The novel is the first account of these events in which the role of Mrs. Piggott is particularly emphasised. Although she did not lead Basil Brown's excavation, she was the first of the excavators to discover gold items in the burial chamber within the ship, and therefore was at the forefront of it. The effect of the wonderful discovery on her, in particular, forms an important thread in this version of the story. She becomes the narrator of the chamber excavation part of the story (pp. 119–202).

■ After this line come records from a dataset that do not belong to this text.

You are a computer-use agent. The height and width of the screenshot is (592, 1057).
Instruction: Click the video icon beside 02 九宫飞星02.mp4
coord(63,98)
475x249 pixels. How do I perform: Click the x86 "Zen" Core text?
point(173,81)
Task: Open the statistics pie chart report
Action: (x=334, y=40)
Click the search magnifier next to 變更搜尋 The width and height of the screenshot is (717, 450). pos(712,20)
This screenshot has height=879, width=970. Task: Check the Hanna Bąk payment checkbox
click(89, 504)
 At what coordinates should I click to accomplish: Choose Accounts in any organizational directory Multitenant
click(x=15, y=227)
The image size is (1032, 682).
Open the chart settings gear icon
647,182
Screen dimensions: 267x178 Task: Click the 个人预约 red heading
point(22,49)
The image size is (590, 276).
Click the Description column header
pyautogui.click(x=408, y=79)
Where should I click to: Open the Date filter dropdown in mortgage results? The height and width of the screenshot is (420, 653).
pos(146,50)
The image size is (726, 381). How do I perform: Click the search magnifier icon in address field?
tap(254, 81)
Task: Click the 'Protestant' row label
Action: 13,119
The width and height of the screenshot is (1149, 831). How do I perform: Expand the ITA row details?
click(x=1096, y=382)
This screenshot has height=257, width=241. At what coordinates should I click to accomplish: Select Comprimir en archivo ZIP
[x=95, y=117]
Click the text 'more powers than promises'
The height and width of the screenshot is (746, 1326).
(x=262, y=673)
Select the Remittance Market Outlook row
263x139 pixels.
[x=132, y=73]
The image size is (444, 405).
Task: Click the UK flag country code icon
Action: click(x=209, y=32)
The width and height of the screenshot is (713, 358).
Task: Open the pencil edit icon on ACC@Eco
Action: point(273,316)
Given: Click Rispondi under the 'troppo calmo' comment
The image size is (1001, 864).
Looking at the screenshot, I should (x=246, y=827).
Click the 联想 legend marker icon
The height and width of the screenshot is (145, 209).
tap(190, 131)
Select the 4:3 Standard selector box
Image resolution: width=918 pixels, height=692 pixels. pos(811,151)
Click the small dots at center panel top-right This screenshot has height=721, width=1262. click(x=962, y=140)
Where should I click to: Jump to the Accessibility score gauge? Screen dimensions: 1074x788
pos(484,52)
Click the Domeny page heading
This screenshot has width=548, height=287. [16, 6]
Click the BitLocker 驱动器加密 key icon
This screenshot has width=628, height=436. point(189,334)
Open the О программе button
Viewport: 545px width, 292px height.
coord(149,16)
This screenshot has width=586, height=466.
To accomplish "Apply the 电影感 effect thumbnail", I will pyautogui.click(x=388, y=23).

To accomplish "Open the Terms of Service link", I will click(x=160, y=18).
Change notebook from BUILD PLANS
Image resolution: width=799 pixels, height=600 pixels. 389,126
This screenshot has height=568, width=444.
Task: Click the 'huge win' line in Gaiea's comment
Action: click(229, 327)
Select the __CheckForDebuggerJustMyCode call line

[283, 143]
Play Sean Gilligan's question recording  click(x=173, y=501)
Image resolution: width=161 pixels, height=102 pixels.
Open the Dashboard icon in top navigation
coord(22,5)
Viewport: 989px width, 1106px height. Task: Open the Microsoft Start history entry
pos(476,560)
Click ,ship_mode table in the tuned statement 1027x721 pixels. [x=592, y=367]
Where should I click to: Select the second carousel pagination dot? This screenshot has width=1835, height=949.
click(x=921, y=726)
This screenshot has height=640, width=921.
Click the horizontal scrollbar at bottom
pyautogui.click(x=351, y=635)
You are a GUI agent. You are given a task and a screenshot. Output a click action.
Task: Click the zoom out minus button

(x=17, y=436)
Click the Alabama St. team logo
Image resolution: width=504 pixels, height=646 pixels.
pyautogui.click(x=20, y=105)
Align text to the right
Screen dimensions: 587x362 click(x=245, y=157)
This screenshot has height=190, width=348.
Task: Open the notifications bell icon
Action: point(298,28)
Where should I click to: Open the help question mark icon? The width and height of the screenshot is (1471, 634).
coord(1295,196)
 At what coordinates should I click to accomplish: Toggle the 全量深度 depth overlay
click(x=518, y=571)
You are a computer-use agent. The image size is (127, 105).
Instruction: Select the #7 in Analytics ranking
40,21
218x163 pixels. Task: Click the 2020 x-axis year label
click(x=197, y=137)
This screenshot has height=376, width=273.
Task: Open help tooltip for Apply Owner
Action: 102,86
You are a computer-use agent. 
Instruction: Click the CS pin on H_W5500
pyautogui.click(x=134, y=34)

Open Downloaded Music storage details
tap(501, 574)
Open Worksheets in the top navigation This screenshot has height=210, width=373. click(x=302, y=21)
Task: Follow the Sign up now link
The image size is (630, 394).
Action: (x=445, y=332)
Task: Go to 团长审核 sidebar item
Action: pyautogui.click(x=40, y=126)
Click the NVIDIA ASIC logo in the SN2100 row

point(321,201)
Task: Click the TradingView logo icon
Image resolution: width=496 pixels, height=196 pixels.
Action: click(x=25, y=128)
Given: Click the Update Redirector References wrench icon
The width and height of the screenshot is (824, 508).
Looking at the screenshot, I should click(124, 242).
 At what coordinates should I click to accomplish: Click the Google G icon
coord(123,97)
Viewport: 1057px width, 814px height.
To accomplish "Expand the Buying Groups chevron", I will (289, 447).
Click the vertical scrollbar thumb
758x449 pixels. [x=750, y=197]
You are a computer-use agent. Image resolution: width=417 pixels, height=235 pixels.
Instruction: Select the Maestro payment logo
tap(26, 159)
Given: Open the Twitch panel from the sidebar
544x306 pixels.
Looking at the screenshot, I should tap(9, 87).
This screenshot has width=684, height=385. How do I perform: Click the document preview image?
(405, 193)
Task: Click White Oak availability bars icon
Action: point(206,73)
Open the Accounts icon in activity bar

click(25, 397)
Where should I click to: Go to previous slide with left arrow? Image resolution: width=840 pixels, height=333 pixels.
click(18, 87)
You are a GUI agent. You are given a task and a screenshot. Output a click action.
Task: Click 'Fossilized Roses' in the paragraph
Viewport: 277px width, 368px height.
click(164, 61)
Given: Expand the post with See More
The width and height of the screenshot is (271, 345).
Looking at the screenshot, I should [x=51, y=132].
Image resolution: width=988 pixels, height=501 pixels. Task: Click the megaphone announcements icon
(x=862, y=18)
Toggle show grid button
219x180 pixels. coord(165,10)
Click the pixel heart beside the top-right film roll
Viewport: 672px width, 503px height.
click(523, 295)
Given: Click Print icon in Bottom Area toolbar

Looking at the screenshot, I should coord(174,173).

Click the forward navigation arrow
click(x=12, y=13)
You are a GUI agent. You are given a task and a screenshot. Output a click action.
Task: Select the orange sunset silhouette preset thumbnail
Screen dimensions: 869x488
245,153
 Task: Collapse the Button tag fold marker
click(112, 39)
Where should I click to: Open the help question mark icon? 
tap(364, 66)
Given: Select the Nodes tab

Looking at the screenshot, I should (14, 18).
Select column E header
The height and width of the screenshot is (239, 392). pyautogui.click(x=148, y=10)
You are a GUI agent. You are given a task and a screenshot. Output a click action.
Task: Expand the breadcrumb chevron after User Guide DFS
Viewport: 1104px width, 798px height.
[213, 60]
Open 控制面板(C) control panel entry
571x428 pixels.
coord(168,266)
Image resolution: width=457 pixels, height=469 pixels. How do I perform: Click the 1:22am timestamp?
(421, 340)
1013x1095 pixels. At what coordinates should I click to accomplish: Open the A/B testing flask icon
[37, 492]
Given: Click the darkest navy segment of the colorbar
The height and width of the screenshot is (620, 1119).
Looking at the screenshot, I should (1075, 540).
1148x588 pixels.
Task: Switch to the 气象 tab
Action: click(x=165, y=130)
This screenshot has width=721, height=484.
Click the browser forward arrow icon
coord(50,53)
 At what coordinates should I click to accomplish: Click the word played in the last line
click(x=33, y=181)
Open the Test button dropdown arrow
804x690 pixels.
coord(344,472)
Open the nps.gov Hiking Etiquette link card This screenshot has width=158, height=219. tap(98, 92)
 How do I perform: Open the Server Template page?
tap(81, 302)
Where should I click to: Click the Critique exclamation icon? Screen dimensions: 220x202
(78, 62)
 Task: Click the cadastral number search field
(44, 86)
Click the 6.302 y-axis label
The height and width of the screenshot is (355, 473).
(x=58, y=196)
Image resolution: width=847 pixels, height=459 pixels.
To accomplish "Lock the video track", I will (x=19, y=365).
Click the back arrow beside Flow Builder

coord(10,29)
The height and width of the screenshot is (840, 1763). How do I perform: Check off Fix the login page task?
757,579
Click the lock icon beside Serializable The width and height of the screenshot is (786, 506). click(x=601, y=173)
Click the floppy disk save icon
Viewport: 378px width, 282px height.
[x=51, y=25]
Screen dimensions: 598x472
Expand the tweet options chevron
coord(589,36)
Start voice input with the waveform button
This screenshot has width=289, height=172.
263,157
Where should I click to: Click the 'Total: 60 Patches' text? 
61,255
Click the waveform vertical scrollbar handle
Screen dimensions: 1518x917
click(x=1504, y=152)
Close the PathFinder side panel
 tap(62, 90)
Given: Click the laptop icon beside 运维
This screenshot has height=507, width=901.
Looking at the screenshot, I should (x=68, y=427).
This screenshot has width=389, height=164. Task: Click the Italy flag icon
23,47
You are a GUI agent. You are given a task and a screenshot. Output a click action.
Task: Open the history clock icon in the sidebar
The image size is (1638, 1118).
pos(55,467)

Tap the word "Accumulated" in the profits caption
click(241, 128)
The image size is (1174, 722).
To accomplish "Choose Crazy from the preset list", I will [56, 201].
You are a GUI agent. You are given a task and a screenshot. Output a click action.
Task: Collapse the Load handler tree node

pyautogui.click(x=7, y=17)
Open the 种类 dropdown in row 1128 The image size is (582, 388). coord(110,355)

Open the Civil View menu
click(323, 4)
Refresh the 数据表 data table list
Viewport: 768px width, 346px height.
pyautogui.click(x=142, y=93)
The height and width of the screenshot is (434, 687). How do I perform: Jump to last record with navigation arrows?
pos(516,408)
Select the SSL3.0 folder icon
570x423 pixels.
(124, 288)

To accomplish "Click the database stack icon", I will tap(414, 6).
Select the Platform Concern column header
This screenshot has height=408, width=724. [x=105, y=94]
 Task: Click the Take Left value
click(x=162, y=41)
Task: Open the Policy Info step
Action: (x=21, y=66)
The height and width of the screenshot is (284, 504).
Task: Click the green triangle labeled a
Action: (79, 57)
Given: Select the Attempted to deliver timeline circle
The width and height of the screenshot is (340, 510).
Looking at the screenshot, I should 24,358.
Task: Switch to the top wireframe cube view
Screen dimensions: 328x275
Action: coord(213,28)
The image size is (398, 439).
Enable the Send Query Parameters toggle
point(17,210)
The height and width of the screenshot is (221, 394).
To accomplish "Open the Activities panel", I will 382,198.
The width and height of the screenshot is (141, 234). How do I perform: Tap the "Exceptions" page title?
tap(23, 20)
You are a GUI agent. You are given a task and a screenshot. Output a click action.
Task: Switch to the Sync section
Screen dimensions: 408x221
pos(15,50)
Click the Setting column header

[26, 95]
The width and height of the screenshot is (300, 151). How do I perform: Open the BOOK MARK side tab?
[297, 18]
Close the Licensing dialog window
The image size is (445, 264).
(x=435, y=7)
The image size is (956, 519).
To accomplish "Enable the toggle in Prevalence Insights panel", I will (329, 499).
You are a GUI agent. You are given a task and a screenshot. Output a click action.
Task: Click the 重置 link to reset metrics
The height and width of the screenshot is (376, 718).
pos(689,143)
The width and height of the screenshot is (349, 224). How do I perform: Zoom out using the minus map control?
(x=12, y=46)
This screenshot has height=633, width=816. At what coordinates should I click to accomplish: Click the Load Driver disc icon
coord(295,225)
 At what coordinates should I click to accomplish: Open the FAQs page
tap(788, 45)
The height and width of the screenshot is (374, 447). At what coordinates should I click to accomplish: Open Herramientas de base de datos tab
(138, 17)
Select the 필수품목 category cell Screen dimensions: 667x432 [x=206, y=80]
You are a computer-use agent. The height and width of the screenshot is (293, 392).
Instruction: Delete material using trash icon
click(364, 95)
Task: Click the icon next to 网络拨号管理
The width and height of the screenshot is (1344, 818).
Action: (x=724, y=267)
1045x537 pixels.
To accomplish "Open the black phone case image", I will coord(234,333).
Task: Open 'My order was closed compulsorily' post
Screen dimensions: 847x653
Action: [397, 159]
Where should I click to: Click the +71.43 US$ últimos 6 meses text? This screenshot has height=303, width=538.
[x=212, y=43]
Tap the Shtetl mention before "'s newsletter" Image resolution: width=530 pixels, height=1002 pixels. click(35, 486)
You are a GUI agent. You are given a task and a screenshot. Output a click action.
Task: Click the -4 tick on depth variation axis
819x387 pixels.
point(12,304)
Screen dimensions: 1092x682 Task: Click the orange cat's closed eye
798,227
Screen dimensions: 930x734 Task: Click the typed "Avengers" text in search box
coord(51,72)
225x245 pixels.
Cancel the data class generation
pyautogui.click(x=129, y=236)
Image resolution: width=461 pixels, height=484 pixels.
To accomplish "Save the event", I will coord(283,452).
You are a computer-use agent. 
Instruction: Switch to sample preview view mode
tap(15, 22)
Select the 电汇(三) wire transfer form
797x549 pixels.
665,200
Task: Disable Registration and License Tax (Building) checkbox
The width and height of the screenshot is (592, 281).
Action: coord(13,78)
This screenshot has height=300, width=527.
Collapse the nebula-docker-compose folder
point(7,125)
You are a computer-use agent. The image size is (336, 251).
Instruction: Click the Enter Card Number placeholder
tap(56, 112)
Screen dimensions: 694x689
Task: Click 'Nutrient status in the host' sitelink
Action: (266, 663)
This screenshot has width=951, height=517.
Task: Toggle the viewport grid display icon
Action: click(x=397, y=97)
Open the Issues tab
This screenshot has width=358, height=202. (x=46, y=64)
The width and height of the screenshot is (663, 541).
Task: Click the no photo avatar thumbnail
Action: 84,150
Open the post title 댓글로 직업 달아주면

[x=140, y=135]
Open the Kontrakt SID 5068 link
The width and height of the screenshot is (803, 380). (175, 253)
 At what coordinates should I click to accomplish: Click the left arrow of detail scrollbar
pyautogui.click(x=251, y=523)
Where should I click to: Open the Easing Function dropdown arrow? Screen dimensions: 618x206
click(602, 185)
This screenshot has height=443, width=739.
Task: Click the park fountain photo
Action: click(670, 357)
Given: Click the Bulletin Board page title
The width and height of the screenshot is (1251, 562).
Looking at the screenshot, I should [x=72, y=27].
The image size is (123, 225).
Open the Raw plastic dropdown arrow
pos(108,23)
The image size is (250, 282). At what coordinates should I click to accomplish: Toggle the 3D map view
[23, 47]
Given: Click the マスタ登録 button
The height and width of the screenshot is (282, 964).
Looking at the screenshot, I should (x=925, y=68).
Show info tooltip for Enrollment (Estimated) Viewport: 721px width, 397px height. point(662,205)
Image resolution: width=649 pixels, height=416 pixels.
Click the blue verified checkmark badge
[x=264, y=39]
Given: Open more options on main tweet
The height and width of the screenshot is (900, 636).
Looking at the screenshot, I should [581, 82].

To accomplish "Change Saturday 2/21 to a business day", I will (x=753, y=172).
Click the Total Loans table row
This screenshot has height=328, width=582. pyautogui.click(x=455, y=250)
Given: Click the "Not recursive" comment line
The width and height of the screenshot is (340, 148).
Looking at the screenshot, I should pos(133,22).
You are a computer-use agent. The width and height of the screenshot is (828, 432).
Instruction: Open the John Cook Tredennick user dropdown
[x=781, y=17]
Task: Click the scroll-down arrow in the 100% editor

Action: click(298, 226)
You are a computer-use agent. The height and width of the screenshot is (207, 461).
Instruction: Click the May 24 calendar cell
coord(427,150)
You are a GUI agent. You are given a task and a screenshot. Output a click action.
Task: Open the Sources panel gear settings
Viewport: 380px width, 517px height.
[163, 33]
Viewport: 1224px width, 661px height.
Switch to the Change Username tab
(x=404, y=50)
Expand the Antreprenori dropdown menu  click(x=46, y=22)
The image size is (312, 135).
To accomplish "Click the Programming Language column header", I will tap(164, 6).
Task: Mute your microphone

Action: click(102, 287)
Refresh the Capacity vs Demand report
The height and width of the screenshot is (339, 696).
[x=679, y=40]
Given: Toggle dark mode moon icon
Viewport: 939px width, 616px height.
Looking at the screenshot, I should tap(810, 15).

An earlier account of the controversy and personalities surrounding the discovery, drawing on unpublished letters and Ipswich Museum MS documentation, was published by Robert Markham in 2002.

== Literary licence ==
As a form of historical novel, this work draws on recorded information about real archaeology, real people and real events. However, some facts have been altered to suit the author's literary purpose, as he freely admits. In an author's note, he states that "Certain changes have been made for dramatic effect". Soon after he adds, "Any mistakes, of course, are entirely my own" (p. 233). The story is told through several voices, so that at each stage it is that individual's knowledge of events that is being represented. This allows the author to present data selectively.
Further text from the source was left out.